Prompt:
The result should be an exact copy of only the lines from the one with "Screen dimensions: 1200x600" through the last line of the data below, with pictures omitted.
────────────────
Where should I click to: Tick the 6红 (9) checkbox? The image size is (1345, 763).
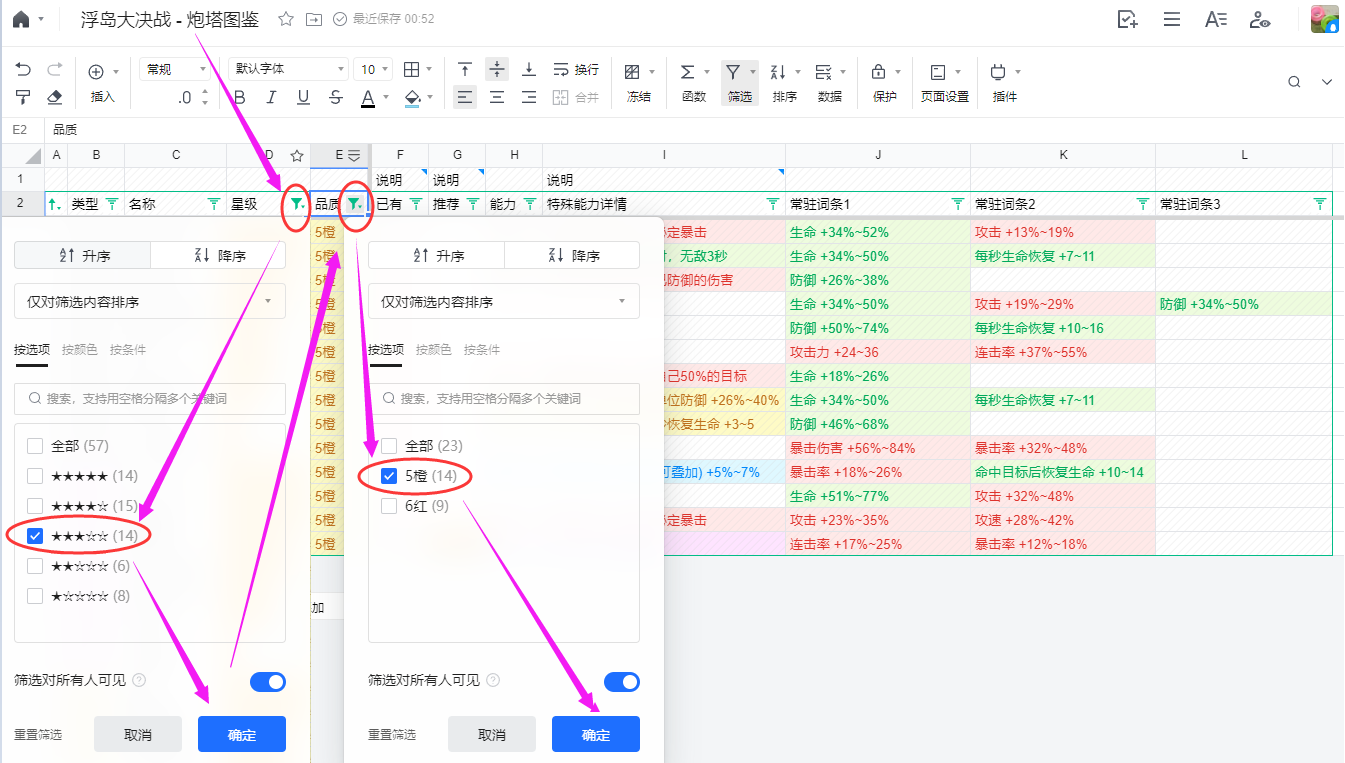tap(390, 506)
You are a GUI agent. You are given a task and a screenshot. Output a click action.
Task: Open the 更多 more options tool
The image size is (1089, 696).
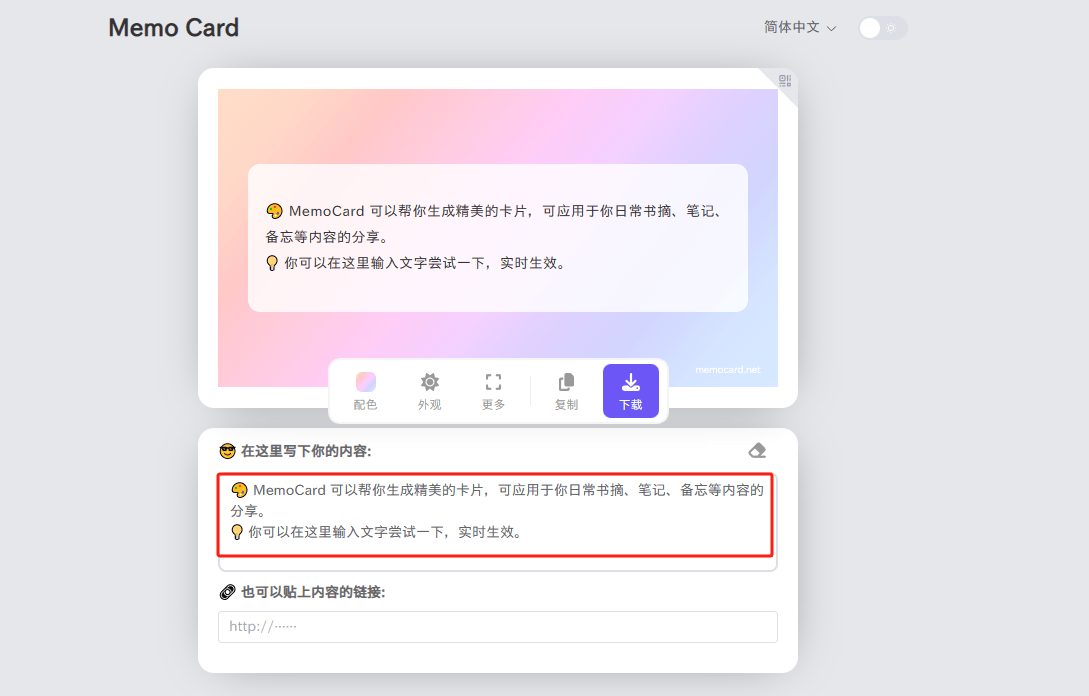click(x=492, y=390)
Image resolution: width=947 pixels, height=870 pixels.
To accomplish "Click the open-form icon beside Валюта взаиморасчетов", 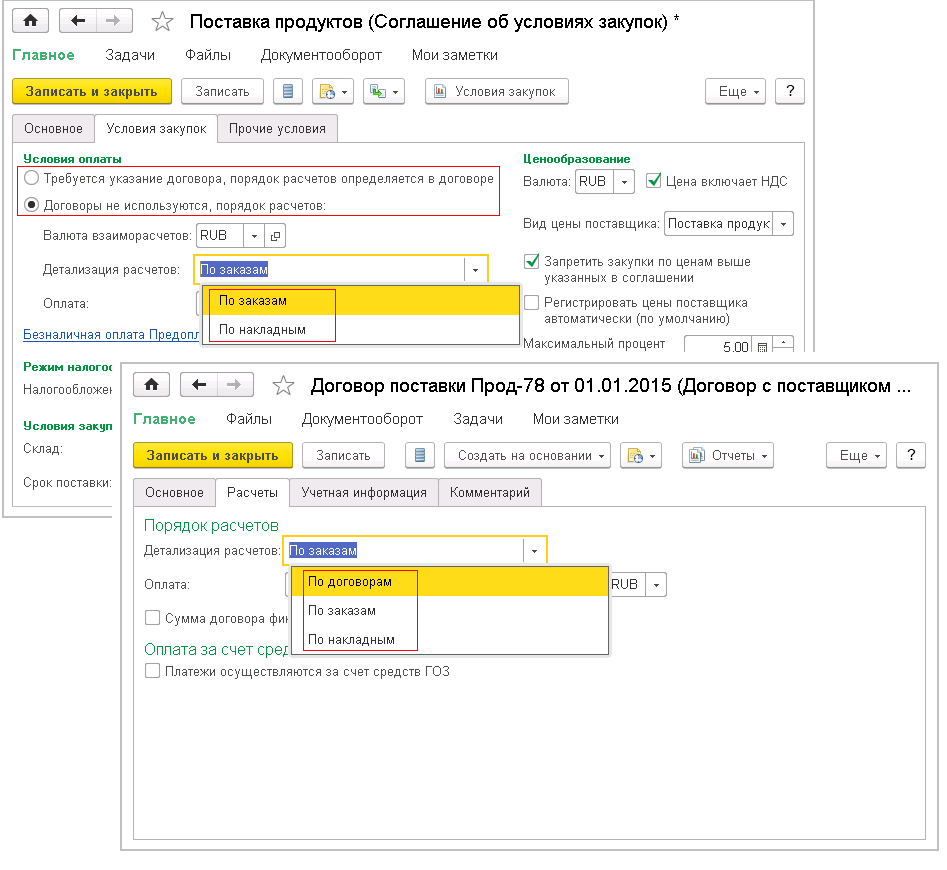I will [x=276, y=236].
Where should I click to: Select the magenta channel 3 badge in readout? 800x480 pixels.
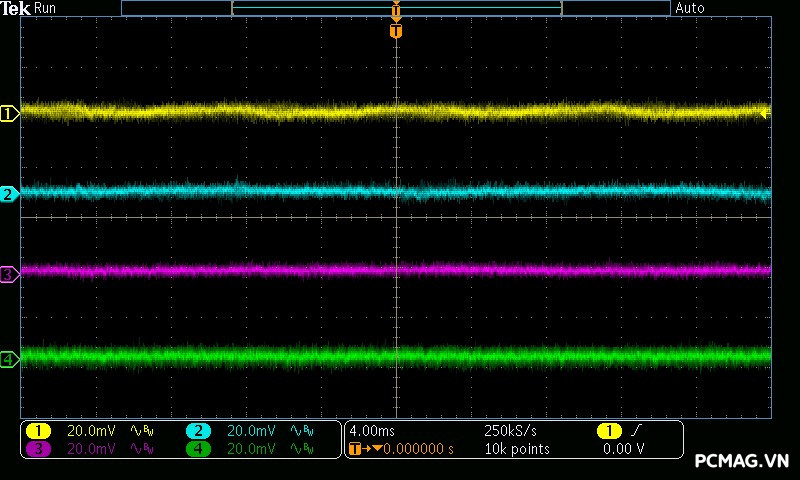tap(38, 449)
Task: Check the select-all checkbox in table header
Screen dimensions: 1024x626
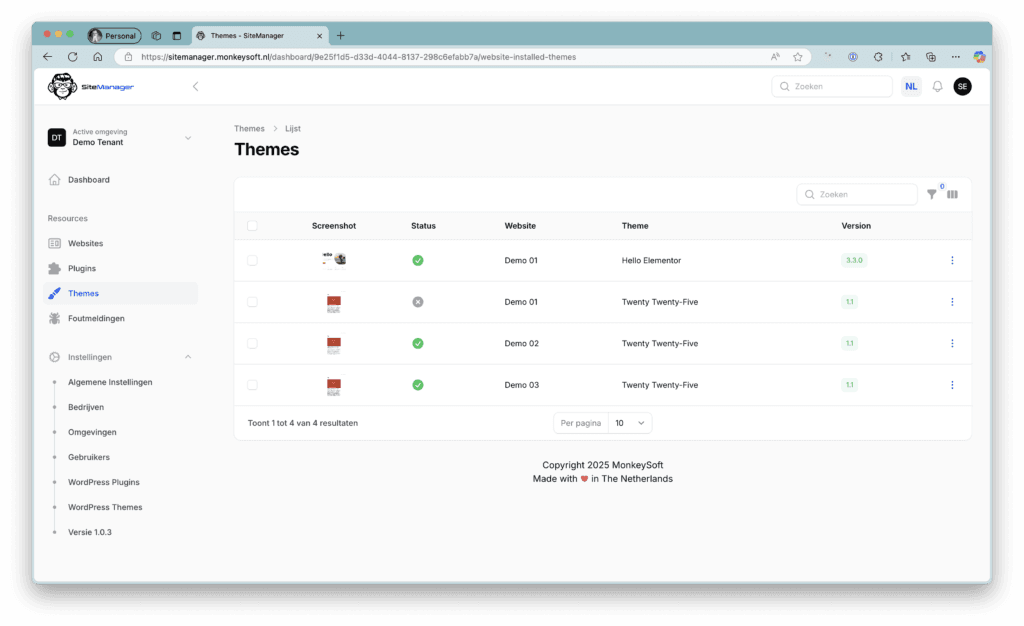Action: click(x=252, y=226)
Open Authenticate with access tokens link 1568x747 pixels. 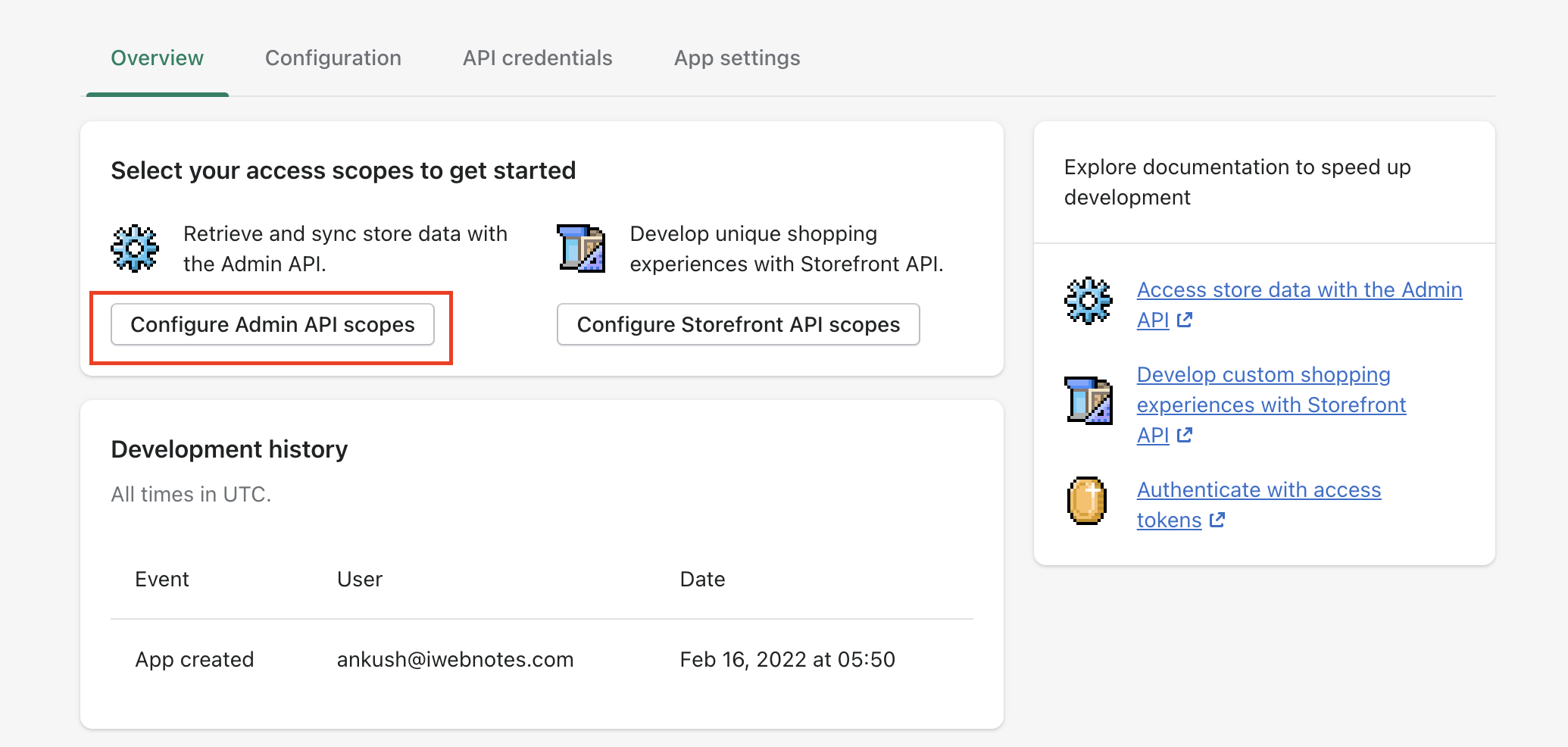(1258, 490)
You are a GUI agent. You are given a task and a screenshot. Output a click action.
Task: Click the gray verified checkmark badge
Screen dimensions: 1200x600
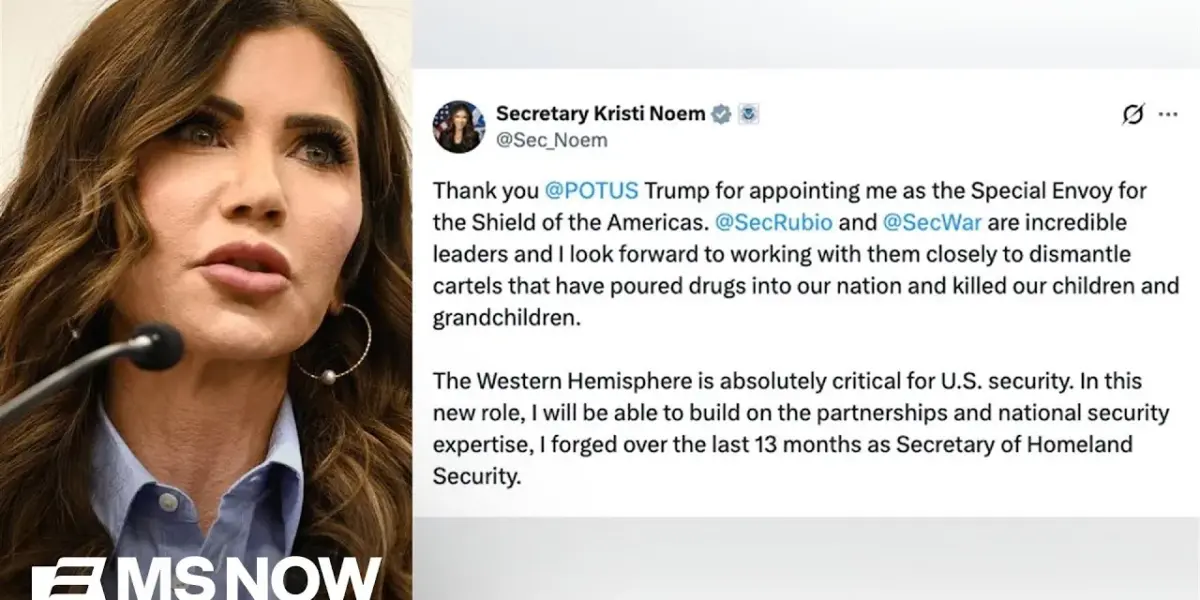[720, 114]
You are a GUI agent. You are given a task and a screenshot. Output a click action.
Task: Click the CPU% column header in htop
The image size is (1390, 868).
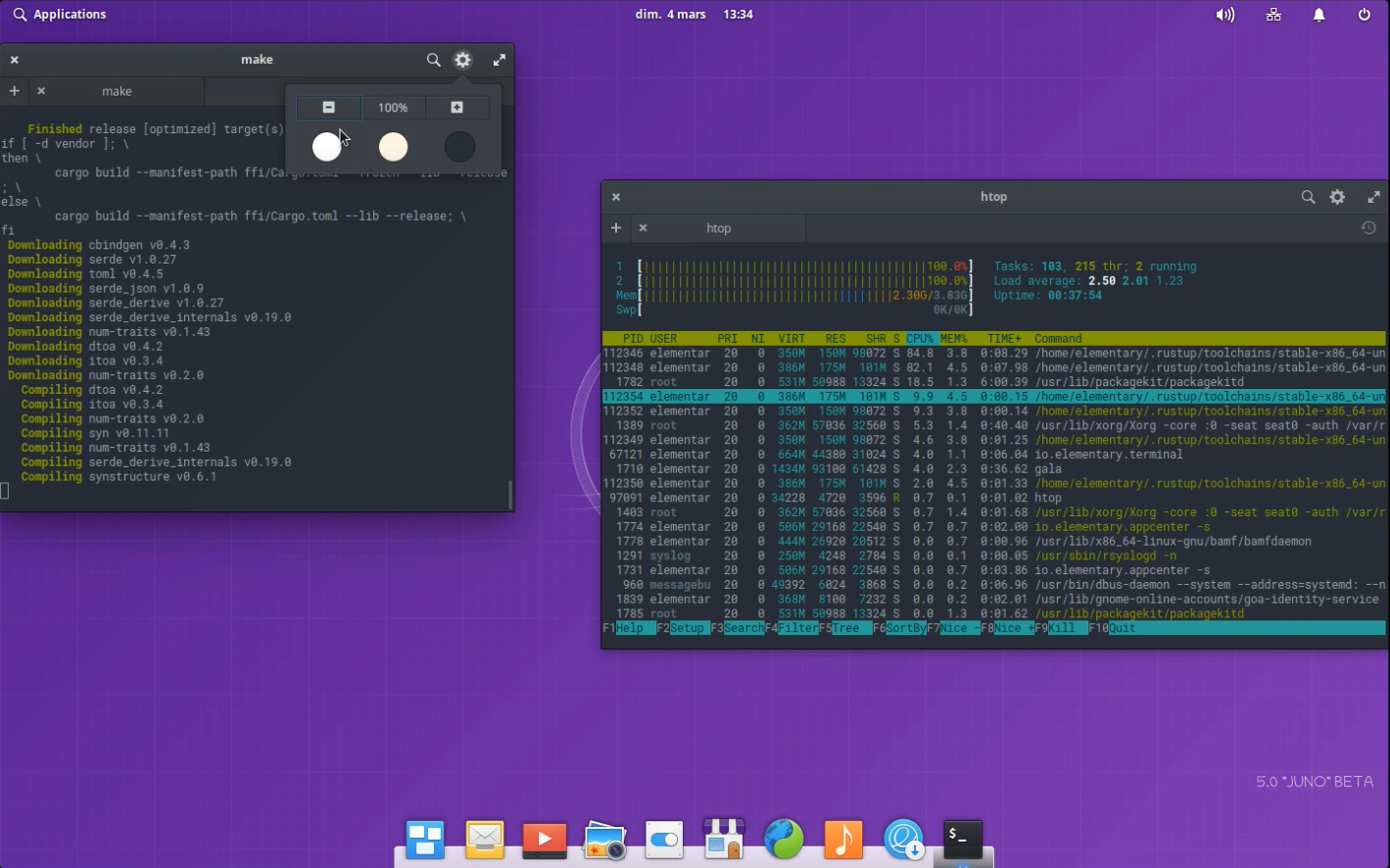coord(920,338)
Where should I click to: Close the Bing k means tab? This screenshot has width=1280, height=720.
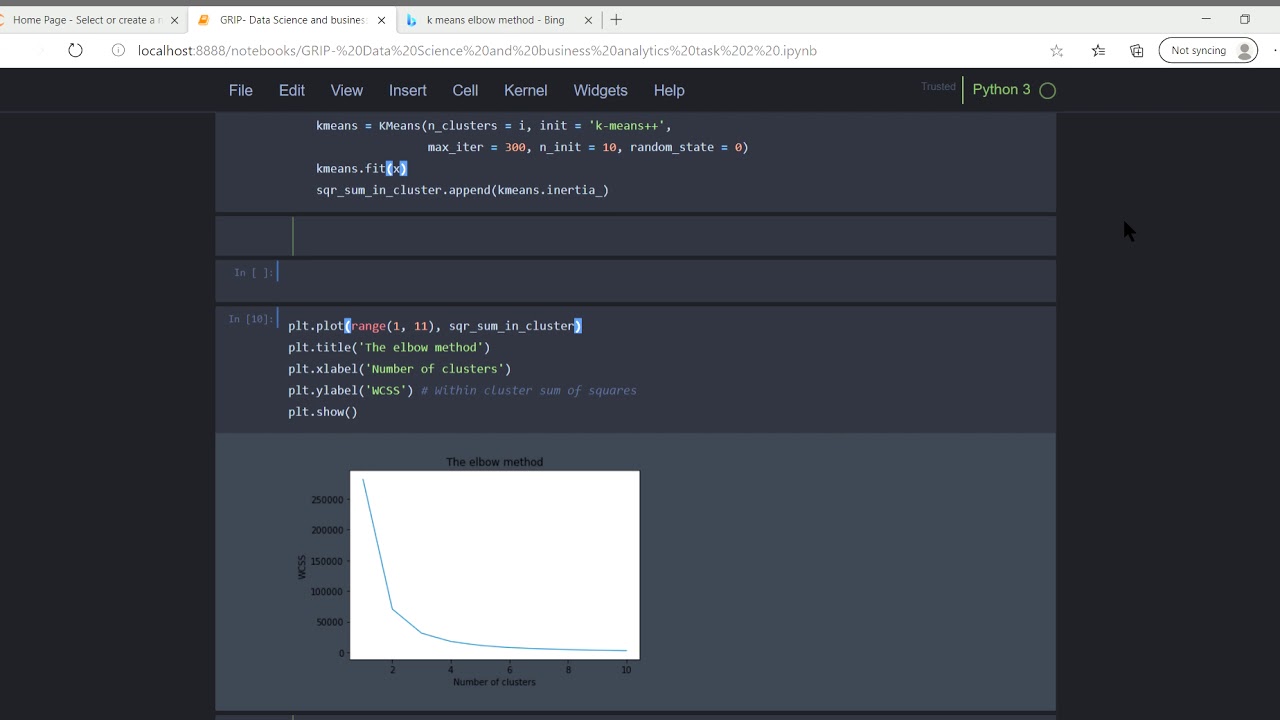pos(588,20)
────────────────
Response to the exercise:
Screen dimensions: 1200x600
[720, 114]
You are a GUI agent. You are given a task and a screenshot. Output a click action.
Task: Click the CPU% column header in htop
The image size is (1390, 868).
coord(920,338)
Where should I click to: Close the Bing k means tab? This screenshot has width=1280, height=720.
pos(588,20)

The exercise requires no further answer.